Il protagonista è anonimo (alla maniera di quelli dei racconti), di cui Zardi, evidentemente, vuole ben definire  il ruolo ma non l’identità; è un uomo che va in giro a parlare di acqua morta e depurarla con un filtro portatile, “in tempi d’ira”, di gente becera, un uomo qualunque: 
troppo brutto per la tragedia, troppo bello per la farsa, terribilmente noioso per la commedia.
Un secolo che il lettore pensa chimerico, ma ritrova sulla strada, grigia, come il futuro di cui si dà notizia, in fin dei conti non distorto, ma potenziamento dai caratteri del nostro XXI secolo, raccontato con toni franchi ─ a volte quasi fastidiosi da sopportare ─ che dicono così è, ma senza morale.

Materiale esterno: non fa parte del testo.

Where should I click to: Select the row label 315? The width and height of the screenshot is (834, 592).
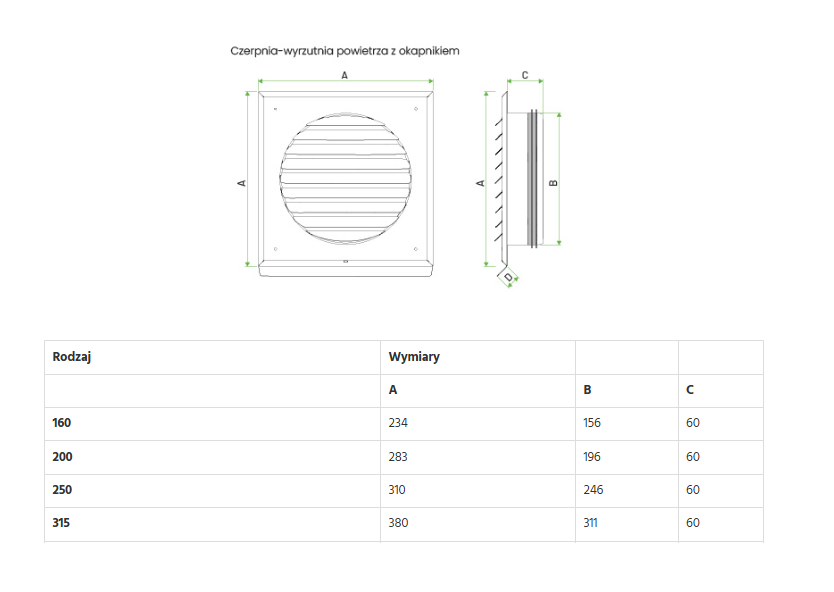tap(62, 523)

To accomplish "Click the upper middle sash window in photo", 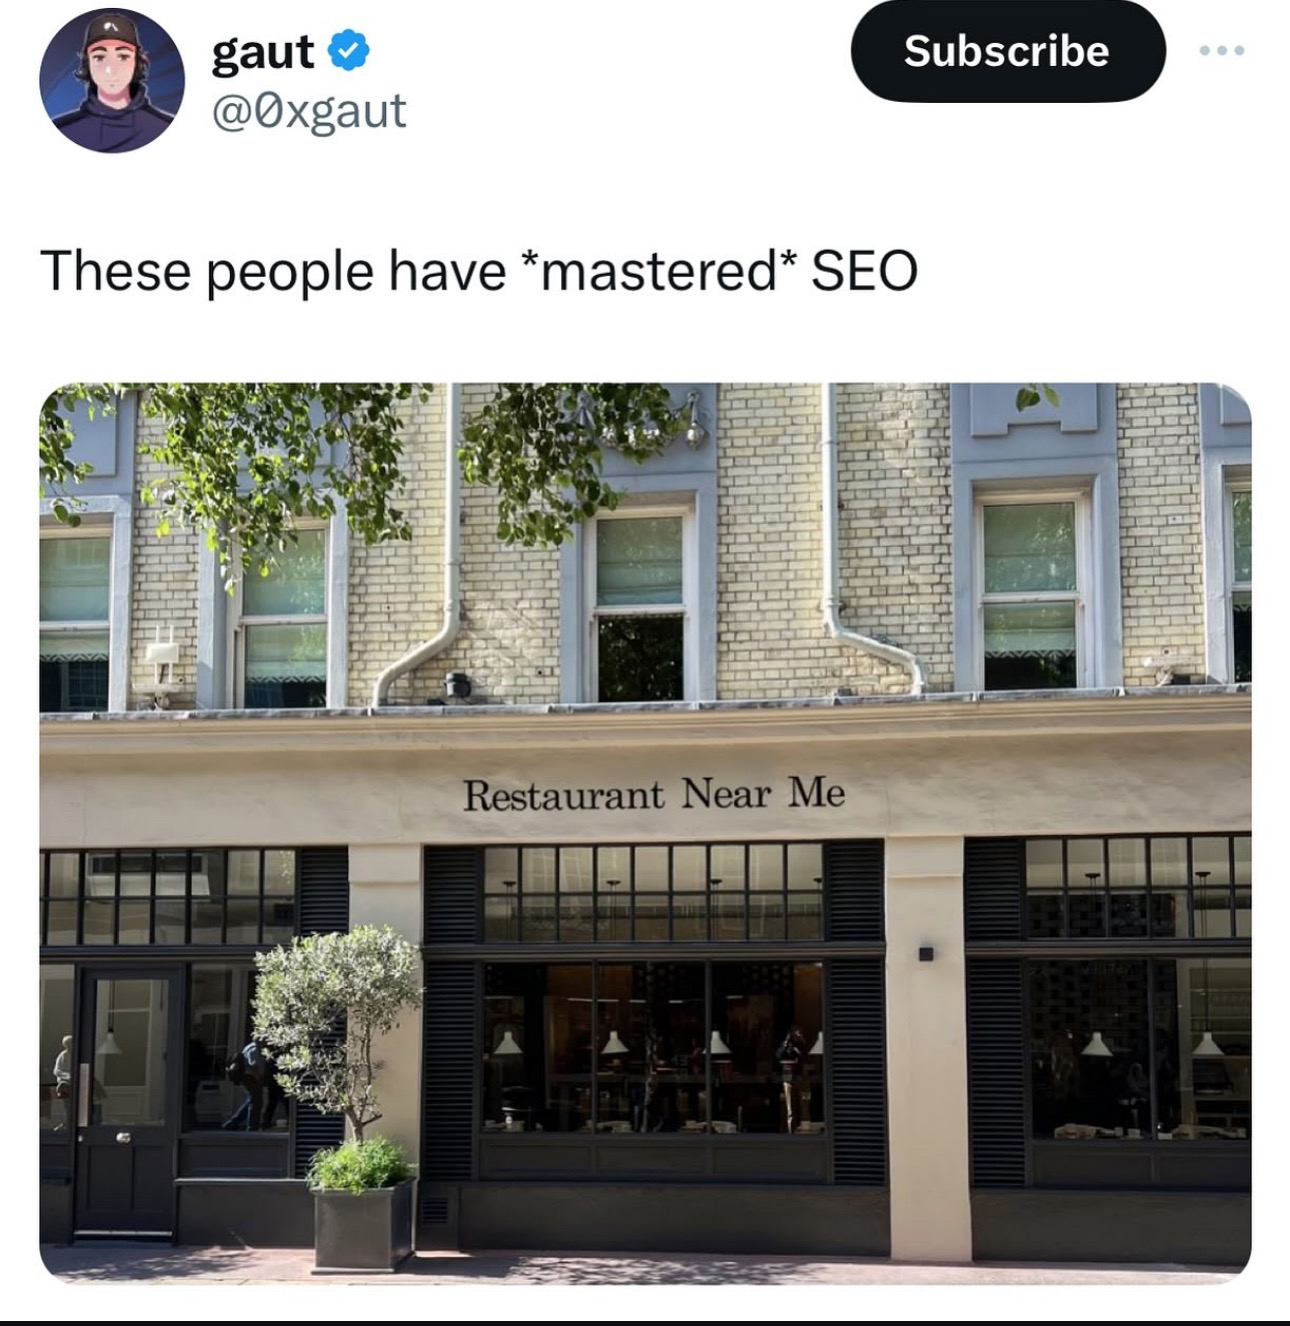I will click(639, 603).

Giunto fra i dodici candidati finalisti al Premio Strega 2015, XXI SECOLO, è intanto un romanzo distopico, poi famigliare; Paolo Zardi ripropone – così come aveva già fatto ne Il Signor Bovary – il tema del tradimento, elemento drammaturgico galvanizzante della narrazione. La problematica è la stessa: la riflessione sul rapporto di coppia, sui suoi meccanismi di funzionamento e gli assi portanti che lo costituiscono (i figli ad esempio); ciò che muta, drasticamente, è però l’angolo visuale, questa volta è un uomo pulito ad essere tradito, alla ricerca delle ragioni di quell’atto, tanto antico e convenzionale. La trovata del tradimento tende a diventare quasi una 'soluzione professionale', la via per una riflessione esistenzialista. 
Zardi, col suo taglio sempre originale, si fa interprete di una realtà dai tratti d’atmosfera post-bellica, reminiscenza dei personaggi  beckettiani d’Endgame, indotti ad una sopravvivenza forzata, in un contesto di vite sciatte, che guardano al futuro come una liberazione dall’indifferenza.
La lingua, ricca di metafore (tecnicismi spesso eco di una realtà lavorativa meccanica) e aggettivi caratterizzanti, fa da protagonista. La scelta stilistica è essenziale, è pensata, i personaggi usano un linguaggio medio, parlano come si parla oggi, mentre il narratore si distingue nelle descrizioni spesso apocalittiche di gente che tira avanti per inerzia, intervallate da momenti di brillante ironia. Il grigio è la tonalità cromatica predominante: terapia intensiva, crisi economica, gente che abbandona il Paese, cane grigio, case improvvisamente vuote, un testimone di Geova che assalta una moschea, Brasile, Russia e Mondo in conflitto ─ una sorta di Guerra Fredda ─ in cui non si vedono soldati.
È un’effettiva fine del mondo, peccato che abbia i caratteri del presente.